* PROBLEMAS Y TAREAS
a - Copie fielmente, del fragmento sobre el acto en el Zócalo, el pasaje que se abre con las palabras que contienen "Menos comentado, pero" y se cierra con "por ningún lado.".
b - Conteste, según el fragmento sobre el acto en el Zócalo, las siguientes preguntas:
(i) ¿Contra quién eran las investigaciones de las que no se dijo ni una palabra?
(ii) ¿Qué objetos, que antes abundaban, no se veían por ningún lado en la plaza?
(iii) ¿A los rituales masivos de qué partido remitía la imagen del Zócalo?
c - Prosiga el fragmento sobre el acto en el Zócalo a partir de su última oración.

* FRAGMENTO DEL TEXTO
▼
Y su silencio fue igualmente elocuente: ni una palabra sobre el combate al huachicol fiscal ni sobre las investigaciones contra Hernán Bermúdez. Evitó toda mención que pudiera manchar el legado de López Obrador. Por donde se lea, el mensaje fue inequívoco: alineación, sin quiebres ni matices.
Menos comentado, pero igual de revelador que el discurso, fue lo que se vio desde el templete. El audio fue el de la continuidad, pero la imagen del Zócalo remitía a otro tiempo: más que a la 4T, a los rituales masivos del viejo PRI. En el discurso, López Obrador estuvo muy presente; en la plaza pública, ya no tanto. Las playeras con su caricatura y los muñecos que antes abundaban no se veían por ningún lado.
Las imágenes evocaban los grandes actos priistas. Ya no fueron solo los contingentes movilizados desde los estados; ahora destacaban las viejas organizaciones sindicales y gremiales: la SNTE, los ferrocarrileros, los petroleros, el Congreso del Trabajo, la CROC, la CATEM. Un corporativismo renovado que empieza a vertebrar al movimiento.
▲
* DATOS MOSTRADOS
▼
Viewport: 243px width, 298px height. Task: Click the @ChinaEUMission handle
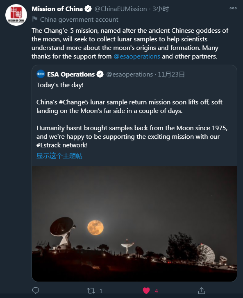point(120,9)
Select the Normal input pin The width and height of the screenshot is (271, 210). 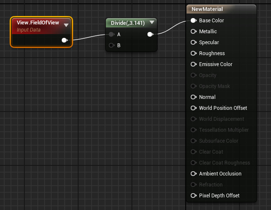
▲
* RESPUESTAS POR NÚMERO
a -
Menos comentado, pero igual de revelador que el discurso, fue lo que se vio desde el templete. El audio fue el de la continuidad, pero la imagen del Zócalo remitía a otro tiempo: más que a la 4T, a los rituales masivos del viejo PRI. En el discurso, López Obrador estuvo muy presente; en la plaza pública, ya no tanto. Las playeras con su caricatura y los muñecos que antes abundaban no se veían por ningún lado.

b -
(i) Contra Hernán Bermúdez.
(ii) Las playeras con su caricatura y los muñecos.
(iii) Del viejo PRI.

c -
Hace algunos meses escribí sobre el lopezobradorismo y su fecha de caducidad. Mi argumento era que se trataba de un movimiento personalista, sostenido en el carisma de un solo hombre. A diferencia del peronismo, con sus grandes centrales obreras como soporte institucional, el lopezobradorismo carecía de anclajes organizativos. Morena era apenas una amalgama de tribus unidas por la figura de López Obrador. Sin estructura que lo sostuviera, concluí que el movimiento difícilmente perduraría más allá del próximo sexenio.
Lo que vimos el domingo, sin embargo, fue otra cosa: un movimiento más corporativo, con una organización más sólida. Tal vez menos piramidal que el PRI en su apogeo, pero mucho más estructurado que el que formó y lideró López Obrador.
A primera vista, podría parecer que el lopezobradorismo está ganando permanencia. En una mirada más profunda, sin embargo, se advierte que lo que se está consolidando es un partido hegemónico que, como el PRI, no responde a un caudillo, sino a quien ocupa la Presidencia. Los morenistas pueden querer mucho a López Obrador, como en su momento los priistas a Cárdenas, pero lo que los cohesiona hoy no es la devoción, sino el poder.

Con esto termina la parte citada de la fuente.